The Dilemma of a Creative Soul
My need for independence and adventure was a personal trait that has been ingrained in my identity since I can remember. I was always a spontaneous child, involved in creative games with my childhood friends- climbing trees and throwing pranks on unsuspecting classmates. I was able to sustain my craving for adventure by moving frequently during my childhood and teen days due to my dad’s job relocations. I went from school to school, always the new kid, and always being thrown into a culture-shock, that, through imagination and escape, became almost a means of figuring out a puzzle. Once I did manage to do that, I slowly built a skill for understanding a place, its people, its cultural particularities in the scope of the other places I’ve known; it is almost second nature for me to pick up on subtle cultural nuances and make up my mind about the social patterns of any one place. My experience has made me an outsider wherever I go, albeit a very welcome one these days (since my adaptability comes in handy). My international identity further made it possible for me to be adventures and feel affinity towards many places. Maybe instability is all I’ve known, and that’s why I crave it. But, it must also be a personal trait to desire to explore the unexplored, the unusual, the esoteric…to live and experience “magic.”

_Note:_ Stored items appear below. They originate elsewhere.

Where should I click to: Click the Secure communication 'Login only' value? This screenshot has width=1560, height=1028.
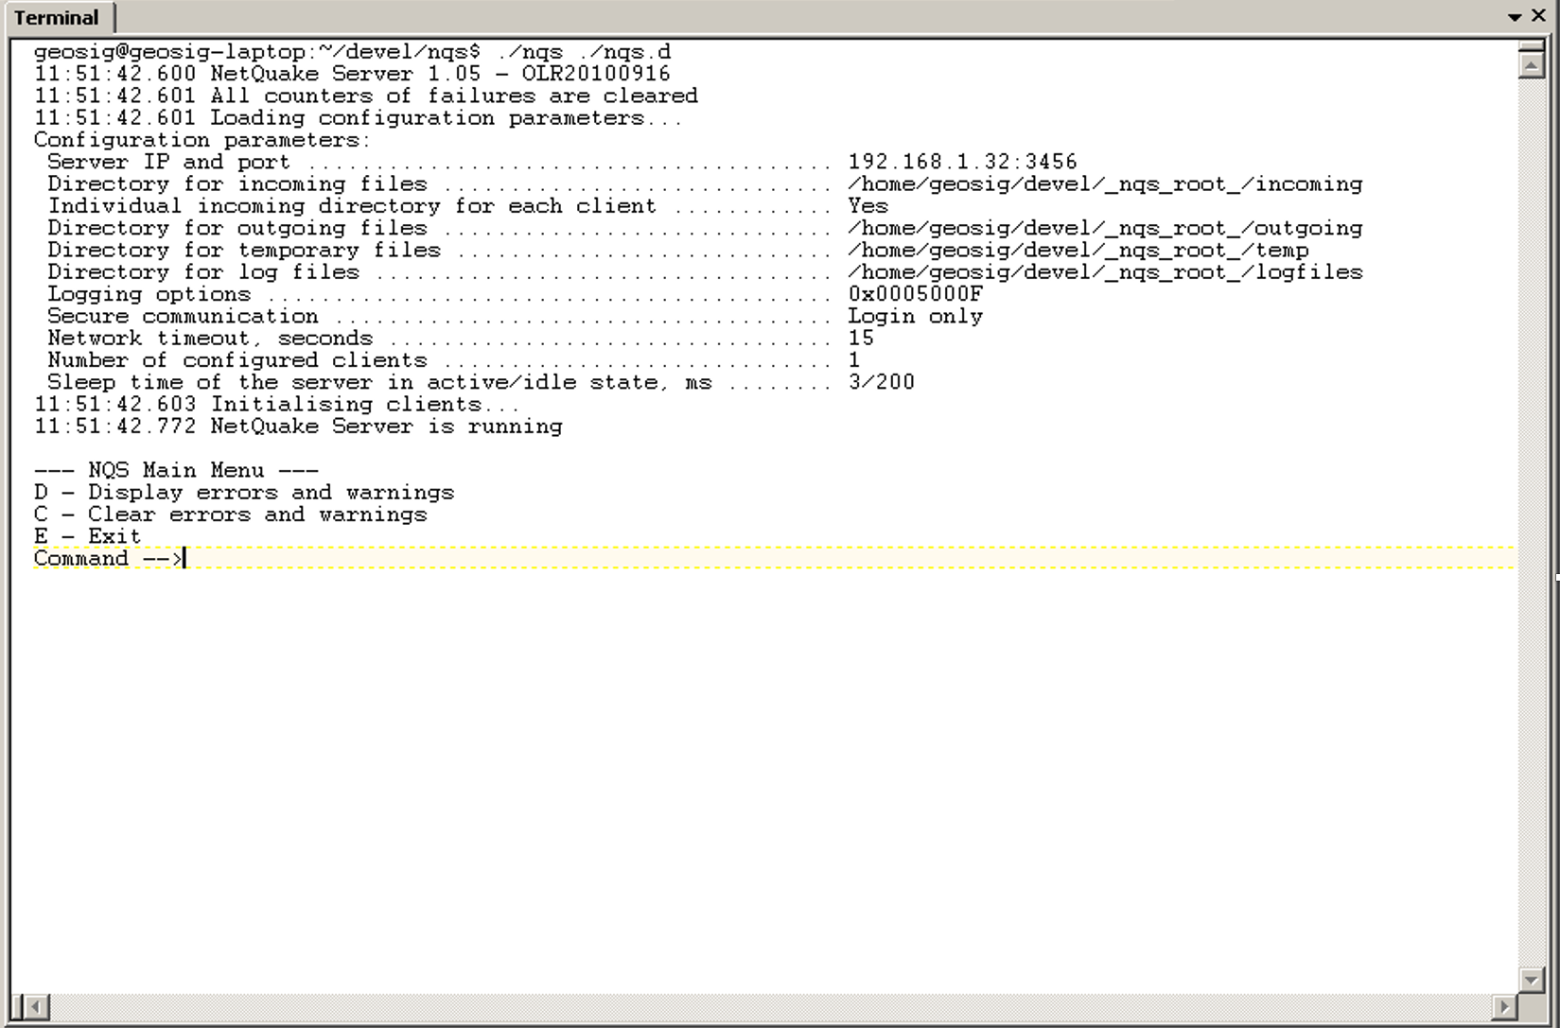(915, 316)
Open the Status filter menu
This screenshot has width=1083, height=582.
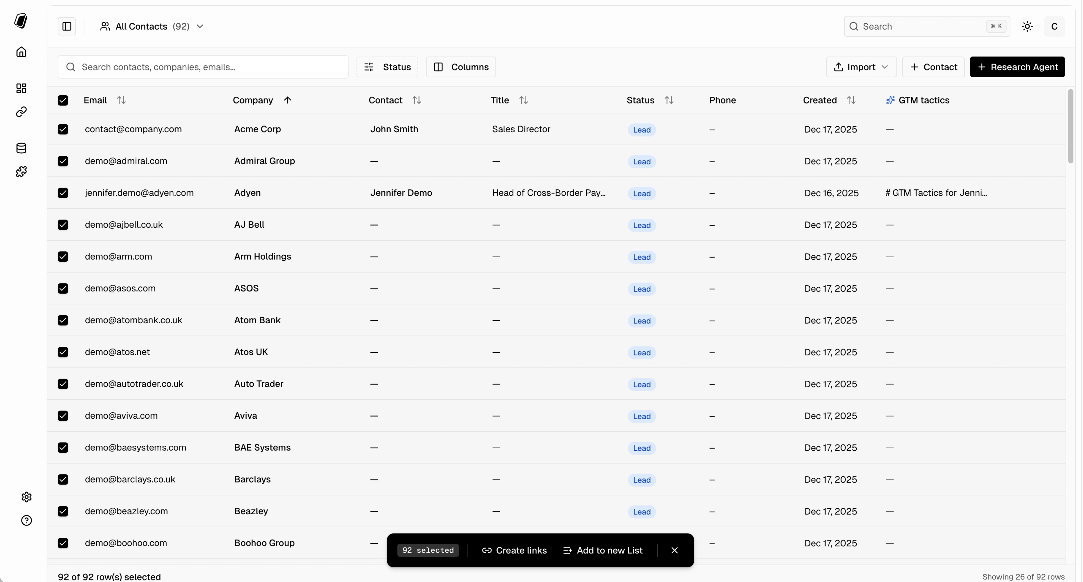pos(387,67)
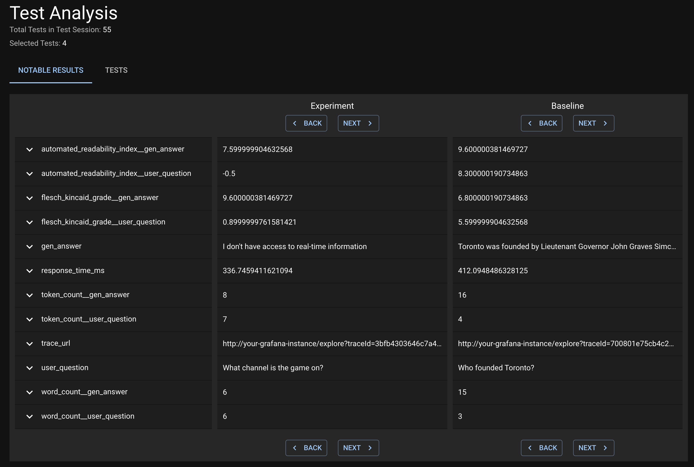
Task: Expand the response_time_ms row
Action: point(29,271)
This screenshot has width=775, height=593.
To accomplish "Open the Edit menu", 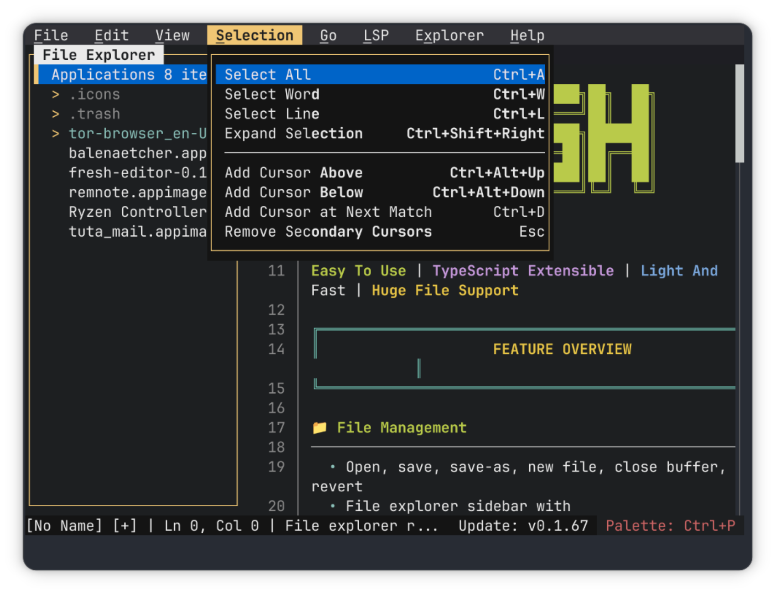I will point(112,35).
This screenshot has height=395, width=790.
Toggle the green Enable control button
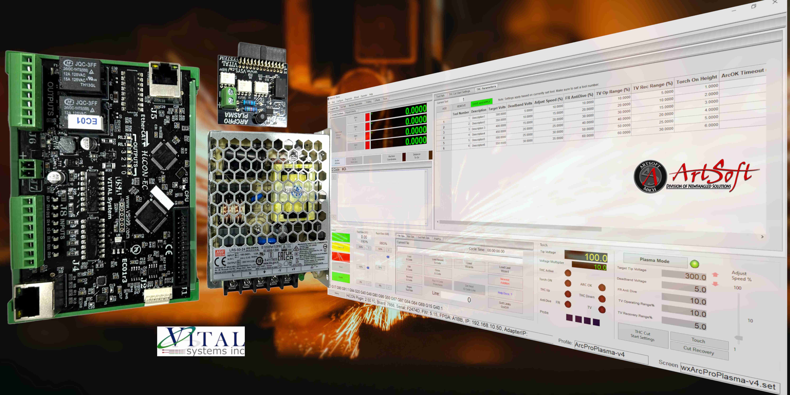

The Nomadic Way of Life. Are all creative souls nomads at some point in their lives?
Many, many times I have had an internal conflict as to why I can’t just get a job that pays well, that I so-so like, stay at it for a number of years, save up and then go from there. The truth is, whenever I was in such a position, I felt a void- that something was missing and that staying would mean not living, being stuck in a safety-zone, subduing my soul…and ultimately not being true to myself. I didn’t understand why I was feeling this way, since most people do exactly that (and I admire it profoundly, for they are the ones that reap the fruits of whatever stability brings). Maybe “a job” is enough for many…and many times I’ve wished it was enough for me. I just knew there are so many things I’m good at doing, so many new surprises life had to offer, so many life-philosophies to be absorbed. I am even convinced that most people would follow their passions if they had the means, the safety-net if failure occurred, the courage to chase what seems elusive. And I think the fact that I was not tied down by a family/career and am in my 20s that made a big difference in having the will, the means and the possibilities to explore without compromising an already-established life.
I am a creative soul and need to learn to embrace what makes my soul fulfilled (as oppose to feeling somehow "alien" at times) but also need to learn to compromise the constant drive to take off for the more rewarding experience of establishing a network of connections and relationships that will hold long-term importance and priority in enriching my personal life and career. There are people out there just like me. Some are friends, and some are fellow kindred souls online- like Katie Curtin: http://katiecurtin.com/
The dilemma for creative souls lies in the fact that we want to stay true to our hearts (difficult in the corporate-minded mainstream idea of success), but also be well-off financially. Truly, thinking of investing thoroughly in my 401K and having savings down the line is one of my current priorities. So, where is the reconciliation between staying true to one’s nature and still enjoying the financial rewards of a creative career? Does it have to be a struggle between priorities?
To all the creative souls, you are not alone!